- **Work item**: I would like every line of the records below that contains the word "computer" copied.

- **Records for this exercise**:

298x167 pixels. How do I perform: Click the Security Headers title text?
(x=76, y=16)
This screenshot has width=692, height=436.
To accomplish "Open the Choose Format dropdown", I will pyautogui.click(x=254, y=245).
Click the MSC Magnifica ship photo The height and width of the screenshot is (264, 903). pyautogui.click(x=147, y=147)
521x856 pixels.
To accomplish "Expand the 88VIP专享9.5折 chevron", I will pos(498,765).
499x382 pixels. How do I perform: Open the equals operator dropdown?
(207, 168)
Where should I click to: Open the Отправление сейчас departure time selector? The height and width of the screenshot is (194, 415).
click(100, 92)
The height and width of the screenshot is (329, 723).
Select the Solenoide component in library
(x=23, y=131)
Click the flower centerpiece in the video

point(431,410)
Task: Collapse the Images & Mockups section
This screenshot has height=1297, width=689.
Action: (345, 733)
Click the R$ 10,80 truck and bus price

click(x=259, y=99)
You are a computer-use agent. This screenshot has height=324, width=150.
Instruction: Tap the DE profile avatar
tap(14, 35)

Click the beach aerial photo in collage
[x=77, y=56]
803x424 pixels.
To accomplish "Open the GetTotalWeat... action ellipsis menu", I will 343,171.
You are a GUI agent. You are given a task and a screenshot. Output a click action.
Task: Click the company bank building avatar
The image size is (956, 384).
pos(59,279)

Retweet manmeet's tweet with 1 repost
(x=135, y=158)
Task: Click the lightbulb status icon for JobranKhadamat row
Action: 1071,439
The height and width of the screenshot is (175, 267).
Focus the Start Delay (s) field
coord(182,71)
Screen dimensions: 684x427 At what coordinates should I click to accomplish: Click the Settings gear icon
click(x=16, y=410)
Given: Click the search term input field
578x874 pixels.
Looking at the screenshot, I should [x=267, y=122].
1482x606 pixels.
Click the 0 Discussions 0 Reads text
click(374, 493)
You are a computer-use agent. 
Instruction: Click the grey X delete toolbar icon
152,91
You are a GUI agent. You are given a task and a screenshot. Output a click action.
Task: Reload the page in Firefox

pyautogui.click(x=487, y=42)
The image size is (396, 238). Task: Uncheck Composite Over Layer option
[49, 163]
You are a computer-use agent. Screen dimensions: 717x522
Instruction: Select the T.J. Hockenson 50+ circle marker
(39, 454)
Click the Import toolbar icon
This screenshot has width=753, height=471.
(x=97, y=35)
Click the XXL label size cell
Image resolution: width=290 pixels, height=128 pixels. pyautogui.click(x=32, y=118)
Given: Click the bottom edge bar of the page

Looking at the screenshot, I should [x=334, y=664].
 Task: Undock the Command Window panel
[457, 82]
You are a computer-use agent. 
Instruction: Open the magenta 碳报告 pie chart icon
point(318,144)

- **Output below**:
You are a computer-use agent. This screenshot has height=324, width=150.
You are a computer-use agent. 
You are a computer-use agent. Screen dimensions: 717x522
You are a computer-use agent. 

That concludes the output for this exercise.